Directions for this task:
Convert everything from the line containing "Image resolution: width=1278" down to the line containing "tap(111, 84)" into a JSON list of strings, with one string per line and no blank lines. Leave the pictures out of your answer.

Listed records:

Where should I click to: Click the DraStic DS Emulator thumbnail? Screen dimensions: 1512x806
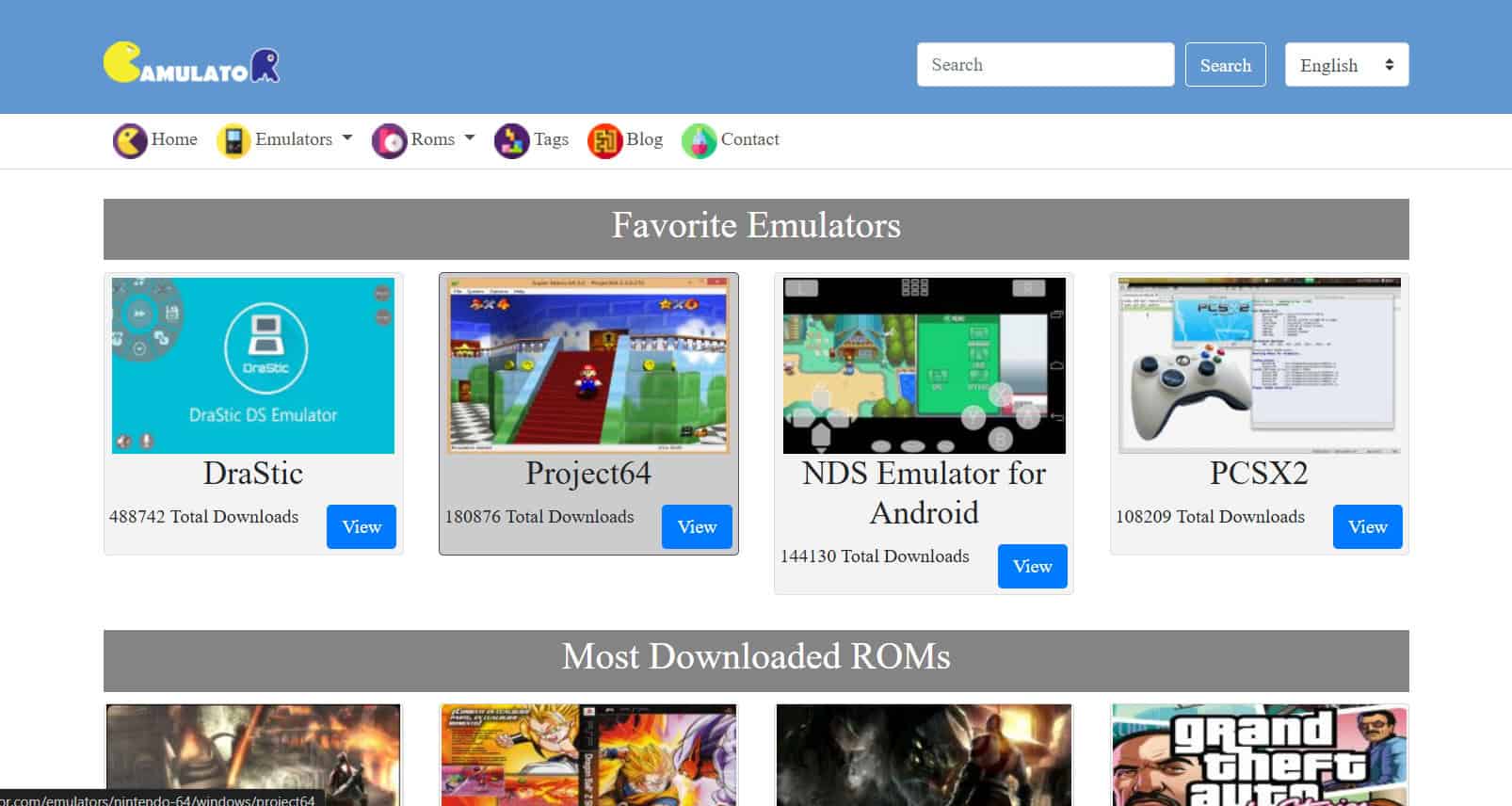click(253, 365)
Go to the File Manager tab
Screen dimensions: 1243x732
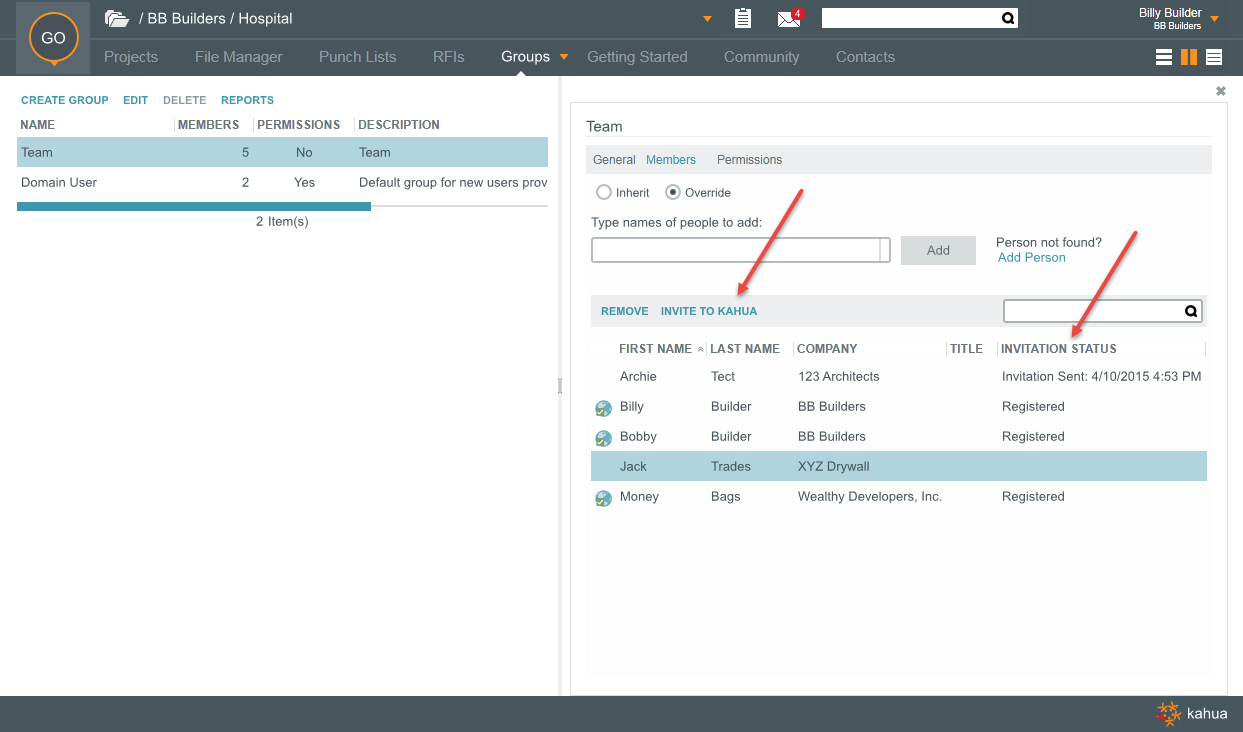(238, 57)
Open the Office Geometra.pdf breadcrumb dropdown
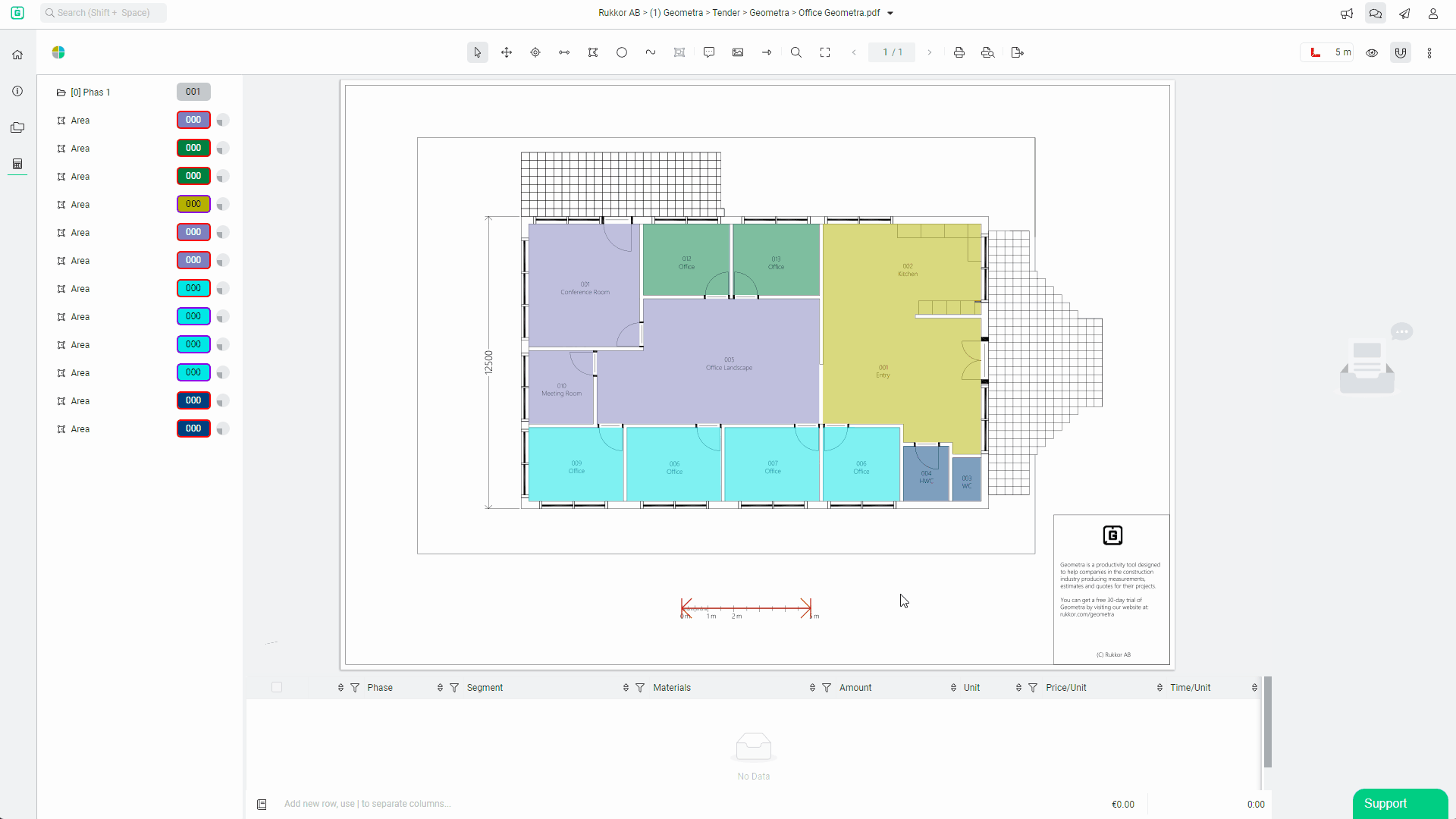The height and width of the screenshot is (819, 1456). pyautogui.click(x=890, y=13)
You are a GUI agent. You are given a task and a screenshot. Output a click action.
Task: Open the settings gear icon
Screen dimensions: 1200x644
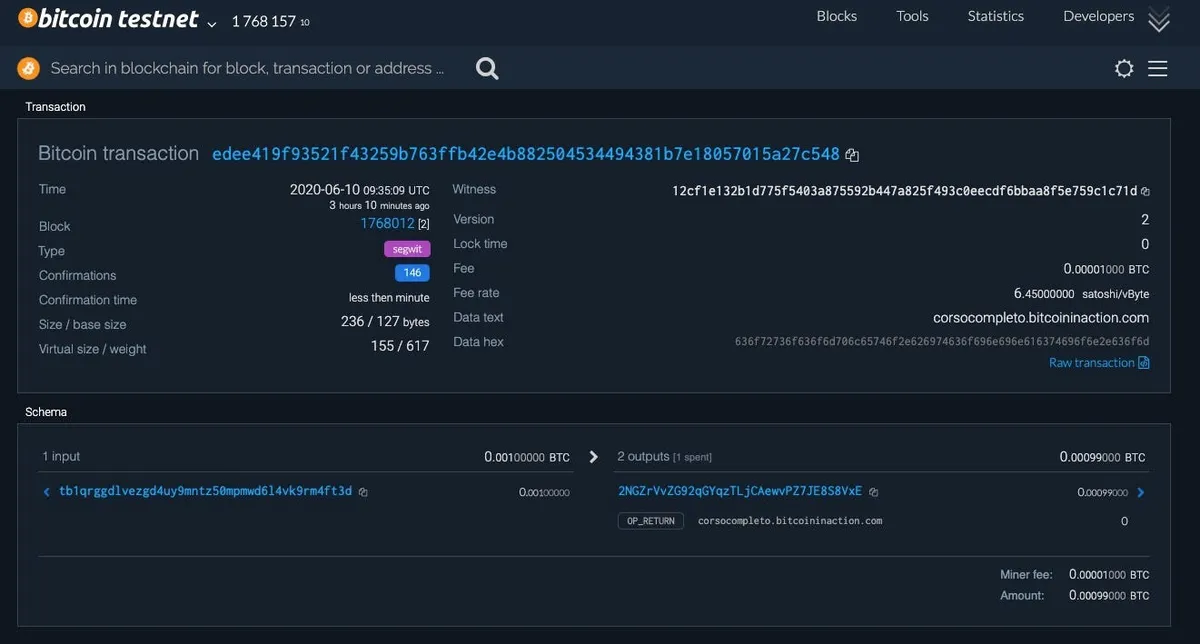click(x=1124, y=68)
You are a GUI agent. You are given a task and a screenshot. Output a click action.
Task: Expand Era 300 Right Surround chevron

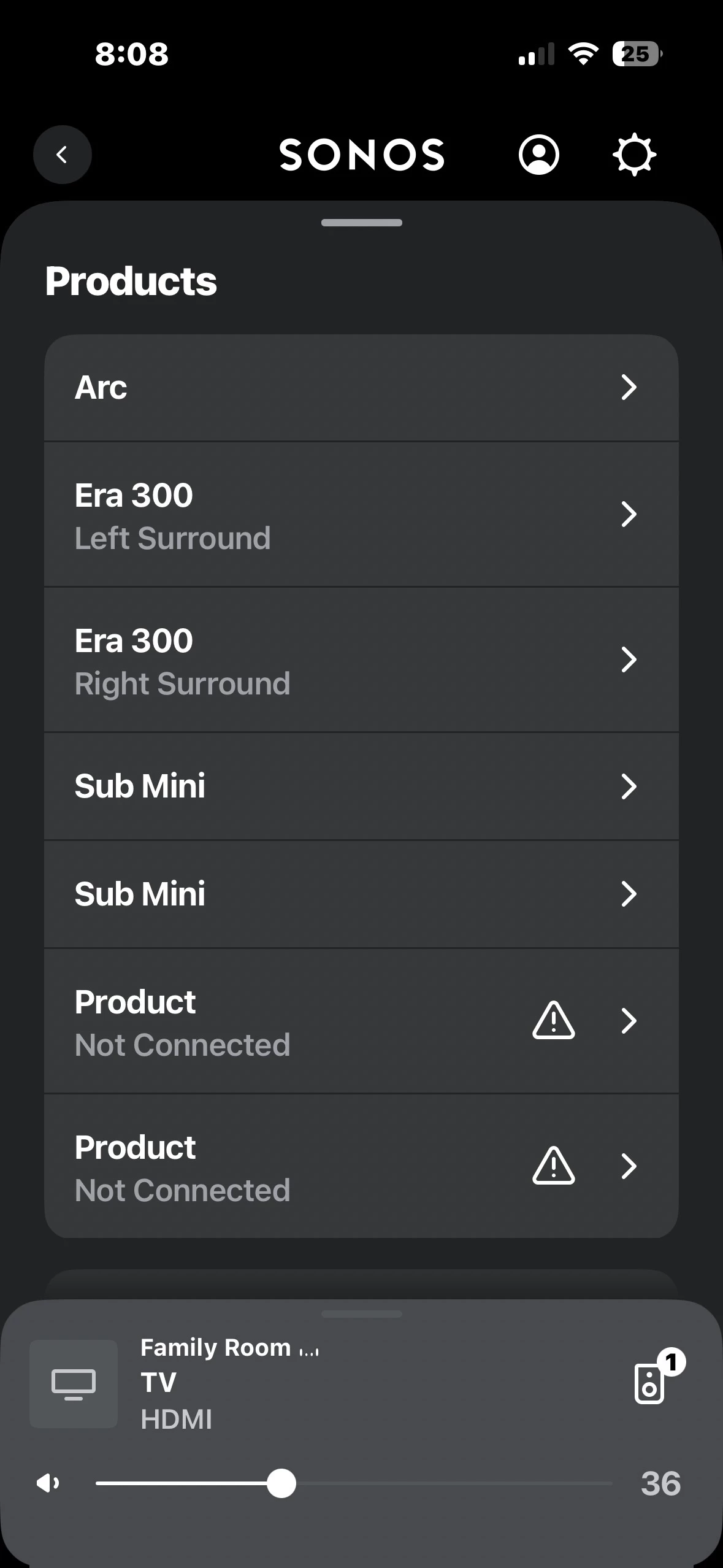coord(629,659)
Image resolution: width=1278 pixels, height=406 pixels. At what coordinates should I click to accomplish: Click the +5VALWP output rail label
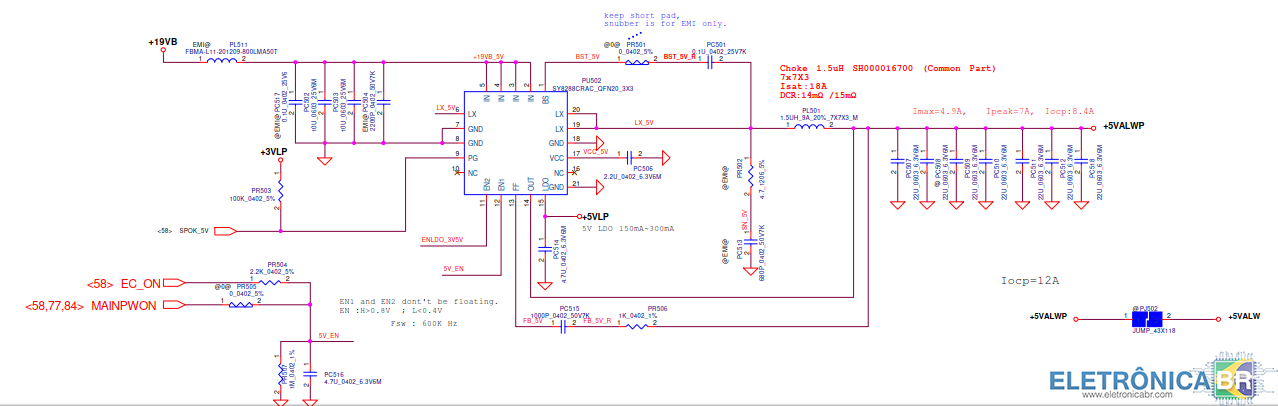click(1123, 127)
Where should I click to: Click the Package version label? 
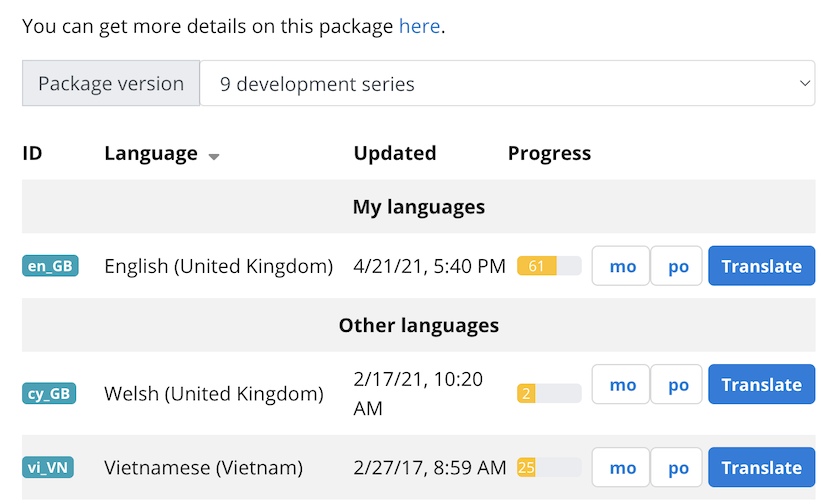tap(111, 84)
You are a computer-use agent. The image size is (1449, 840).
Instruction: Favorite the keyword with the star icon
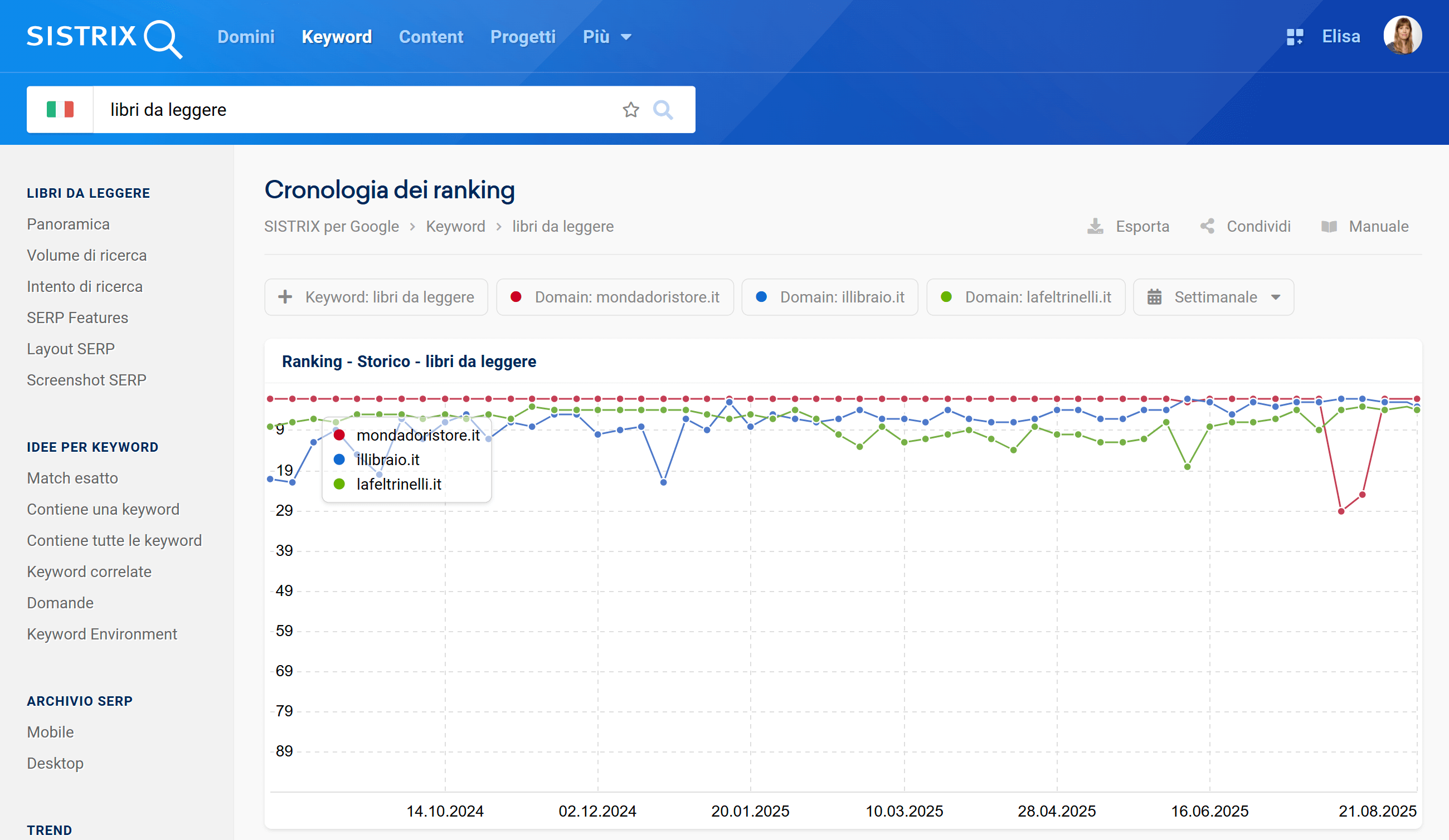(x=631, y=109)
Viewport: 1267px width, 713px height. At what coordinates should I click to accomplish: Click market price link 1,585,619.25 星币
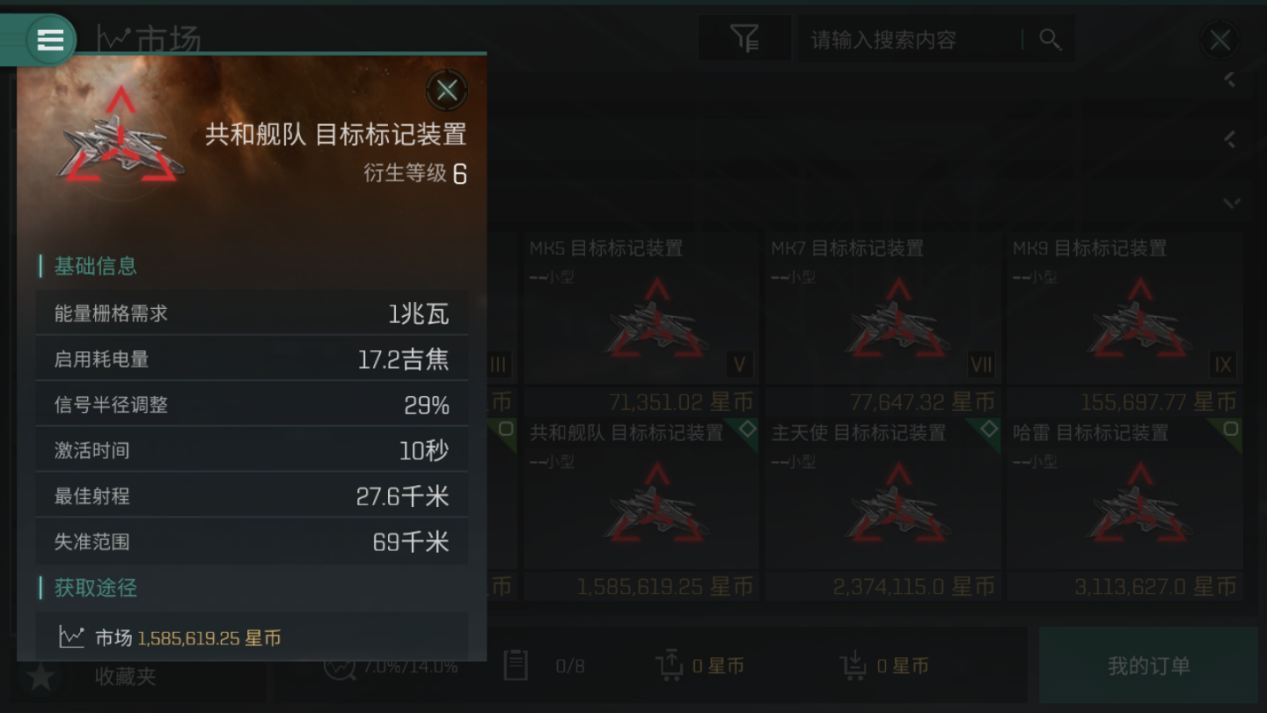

The output:
[
  "Image resolution: width=1278 pixels, height=406 pixels. At what coordinates should I click to accomplish: Click the +5VALWP output rail label",
  "click(1123, 127)",
  "Where should I click to: Click the Package version label? ",
  "tap(111, 84)"
]